== GIVEN EXERCISE A ==
In the FLIP-491 thread below, what should the accumulators field hold when no accumulator is present?
== GIVEN EXERCISE B ==
Name every distinct method, written with parentheses, that appears in the FLIP-491 thread below.
== GIVEN EXERCISE C ==
Based on the FLIP-491 thread below, is each statement correct? Answer yes or no, and quote the words that settle it. (i) Fabian judges that the updated FLIP needs major rework. (ii) Alan's reply came after a message Fabian sent on January 28, 2025 at 3:58 AM. (iii) Alan says he has already found every missing update in the code examples.

== TEXT SECTION ==
※ ※ ※
Re: [DISCUSS] FLIP-491: BundledAggregateFunction for batched aggregation

Alan Sheinberg Tue, 28 Jan 2025 13:50:28 -0800

Hi Fabian,

I addressed your comments below.



> * BundledKeySegement
>   * should it be accumulatorS instead of accumulator?
>   * should accumulators be null or an empty list if no accumulator is
> present?


Good catch, forgot to update those places.  It should be "accumulators" and
an empty list when there are none. Updated in the FLIP.

>
> * update the Group By Example to use a list of accumulator instead of a
> single value


Updated.

* fix the `AvgAggregate` example:
>   * add missing `canRetract()`, and `canMerge()` methods
>   * example uses `batch()` method instead of `bundledAccumulateRetract()`
>   * example works with a single accumulator, not a list of accumulators


Updated AvgAggregate to address these things.  They should be consistent
with the interface discussed.

* in general, check the code examples for compliance with the proposed API.
>   * Some use `bundle()` instead of `bundledAccumulateRetract()`.
>   * There might be other mistakes that sneaked when evolving the API


Yeah, you're right.  I'll read through it again and try to find any missing
updates.

Thanks,
Alan

On Tue, Jan 28, 2025 at 3:58 AM Fabian Hüske <[email protected]>
wrote:

> Thanks Alan for updating the FLIP!
>
> IMO, it looks good.
>
> Just a few nits that would be great to fix for consistency:
>
> * BundledKeySegement
>   * should it be accumulatorS instead of accumulator?
>   * should accumulators be null or an empty list if no accumulator is
> present?
> * update the Group By Example to use a list of accumulator instead of a
> single value
> * fix the `AvgAggregate` example:
>   * add missing `canRetract()`, and `canMerge()` methods
>   * example uses `batch()` method instead of `bundledAccumulateRetract()`
>   * example works with a single accumulator, not a list of accumulators
> * in general, check the code examples for compliance with the proposed API.
※ ※ ※
== GIVEN INFORMATION ==
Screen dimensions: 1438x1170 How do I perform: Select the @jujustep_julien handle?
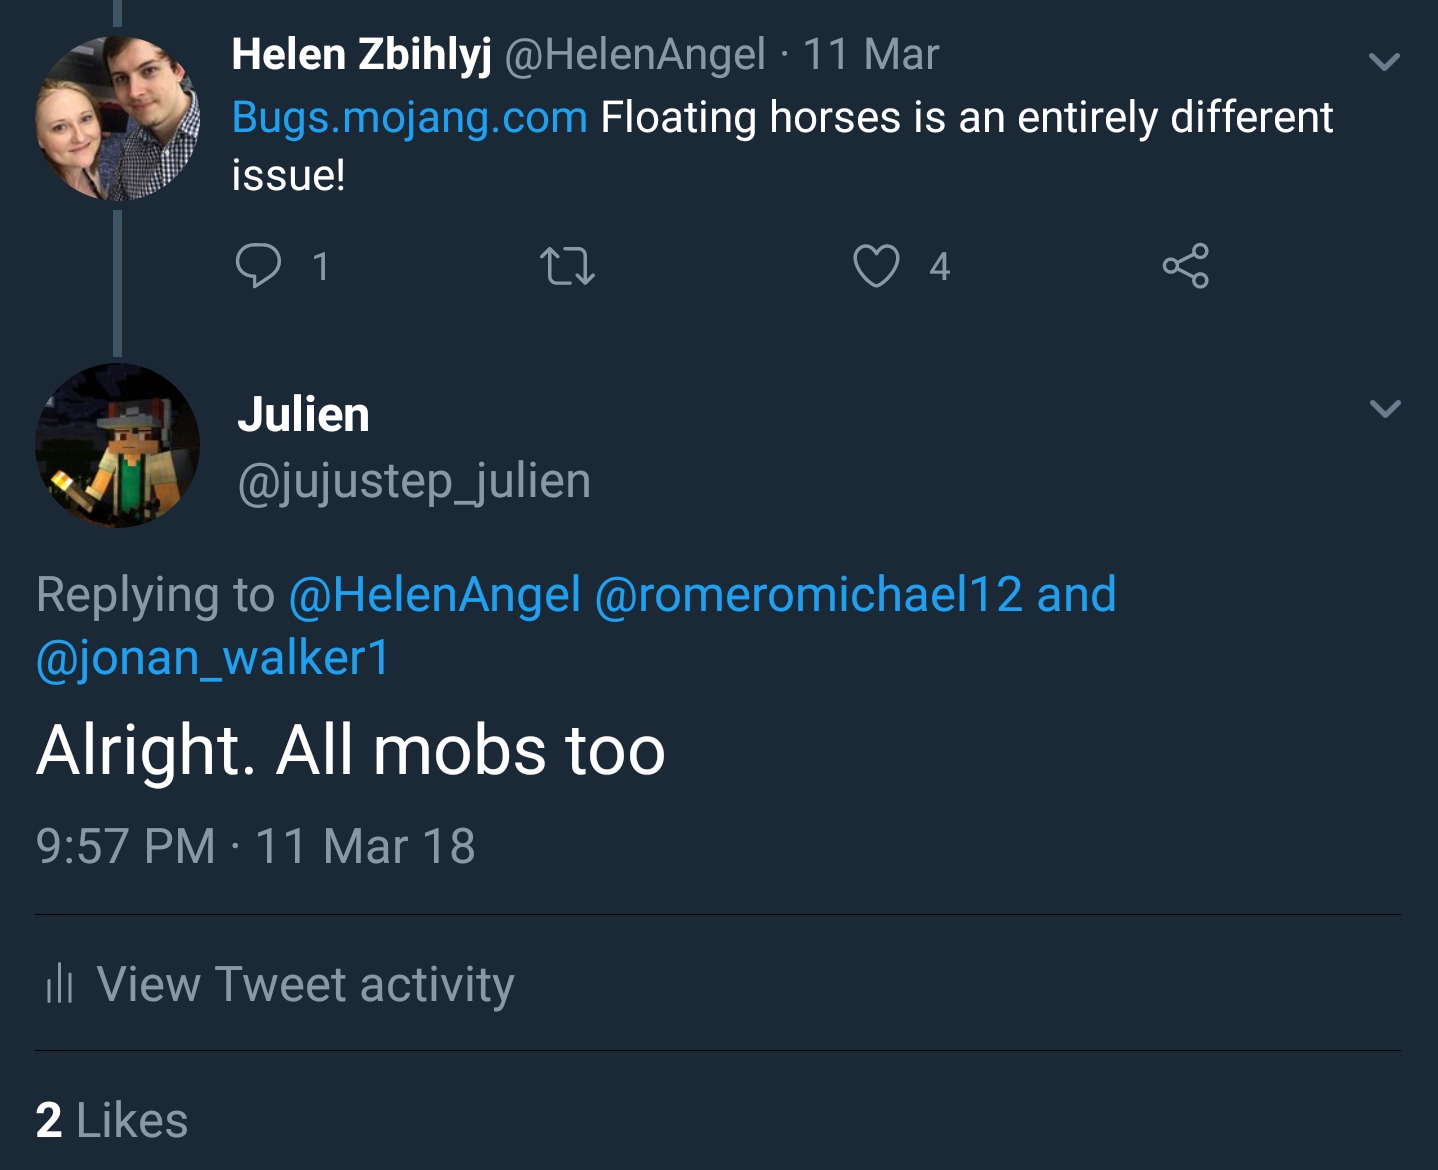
※ ※ ※
== WRITTEN ANSWER A ==
An empty list.

== WRITTEN ANSWER B ==
canRetract(), canMerge(), batch(), bundledAccumulateRetract(), bundle()

== WRITTEN ANSWER C ==
(i) No: "IMO, it looks good." (ii) Yes: "On Tue, Jan 28, 2025 at 3:58 AM Fabian Hüske" (iii) No: "I'll read through it again and try to find any missing updates."